I understand that these questions may seem overwhelming and difficult, but I would suggest breaking them down into smaller parts and approaching them systematically. Here are some general guidelines for solving problems in dynamics and mechanics:

1. Draw a clear and accurate diagram of the system and label all the given information.

2. Identify the relevant equations and principles that apply to the problem. For example, for question 1, you will need to use the equation P = Fv to calculate power.

3. Make sure to use consistent units throughout your calculations.

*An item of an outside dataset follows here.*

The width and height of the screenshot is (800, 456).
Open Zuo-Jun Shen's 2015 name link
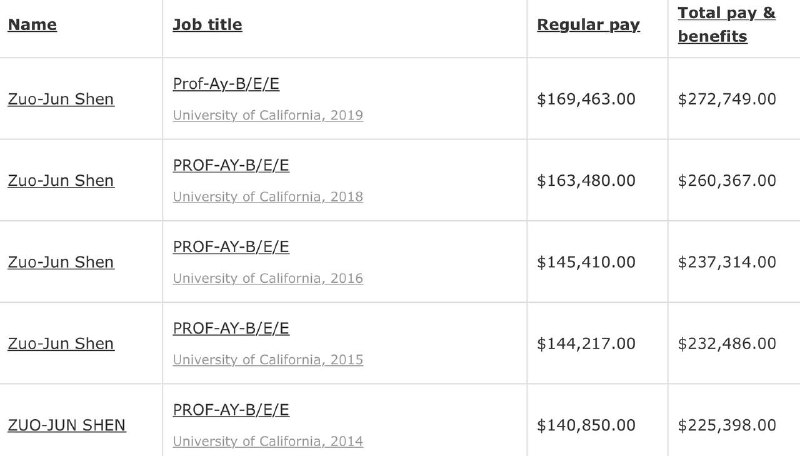[x=61, y=344]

4. For questions involving elastic strings, use Hooke's law (F = kx) to relate the force, displacement, and modulus of elasticity.

5. For questions involving forces at angles, use vector addition to find the resultant force.

6. Remember to take into account any resistive forces, such as friction or air resistance.

7. Check your units and answer to make sure they make sense. For example, power should be measured in watts (W) and force in newtons (N).

I would also recommend practicing similar problems and seeking help from a teacher or tutor if needed. Do not hesitate to ask for clarification or additional guidance if you are still struggling with these questions.

I hope these guidelines help you in solving these challenging questions. Remember to take breaks and stay calm, as getting overwhelmed can make it harder to solve the problems. Good luck!